Black senior members of the asset management industry have urged colleagues and employers to start unpacking the BAME (black, Asian and minority ethnic) acronym, place more emphasis on race equality in their diversity & inclusion policies and to be more active in standing against workplace and societal racism, warning that "every single one of us is either part of the solution or part of the problem".
The best way to achieve a greater understanding, according to Hall, is for all members of asset management firms to immerse themselves in black culture.
"Black colleagues have to understand that we can be our whole self, keep our full identity, and still thrive in the workplace," she said.
"Everybody, regardless of what race they are, needs to ask themselves tough questions around racism and to try and understand the system.
"By not doing so, you are missing a whole part of society - a group of people who are hurting as a result of it."
Onuekwusi said many firms adopt a "colourblind" policy, which erases part of the identity of black colleagues and can end up masking any race-related issues in the company.
"If you don't see race, then you are not seeing somebody's identity and that linked experience. So challenging that colourblind concept is really important.
"In practical terms, a lot of businesses do not have black people employed at senior levels," he said.
"When it comes to putting policy together, those black people and minorities are not at the table, and we need to see colour to recognise that.
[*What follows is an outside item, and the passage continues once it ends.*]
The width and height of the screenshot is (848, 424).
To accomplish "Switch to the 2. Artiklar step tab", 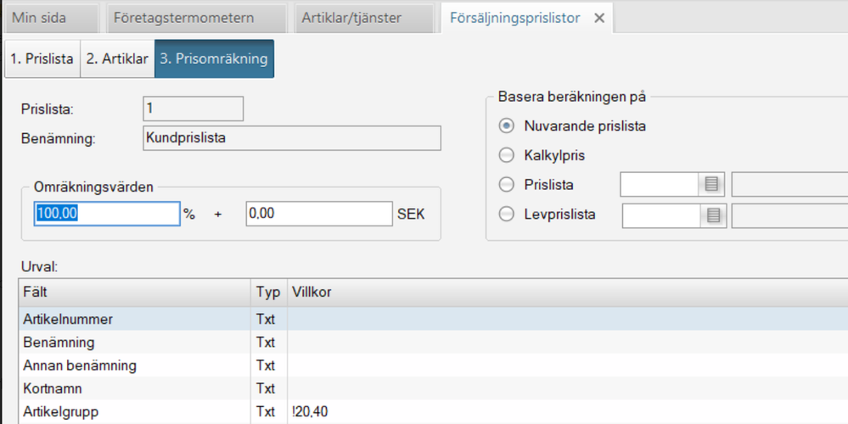I will point(116,59).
"You can do surveys, you can do workshops, but the only way to really make a change is for people to make tangible recommendations directly to the executive.
"So forming task forces of different ethnicities to try and formulate policy which will go directly to the executive, I think is really powerful.
"Take it out of the HR function of the business and have the recommendations actually given by the business."
Konotey-Ahulu said addressing these issues is not a case of "the black community versus the privileged white community, or comparing Asian statistics with black statistics".
"This is asking for help," he said. "Not because we don't have our own ideas and not because we don't have areas we need to work on, but because it is impossible to change these things by ourselves.
"If everyone joins hands and comes alongside us, then we can change the system. And we can improve ourselves. Every single one of us is either part of the problem or part of the solution - there is no safe middle ground where you can just sit and watch us, where you can do nothing.
"Ask yourself: What am I? Am I going to embrace this moment? Will I use this time in history to step forward and make a difference?
"It doesn't mean you have to do something momentous, but you do have to take a stand."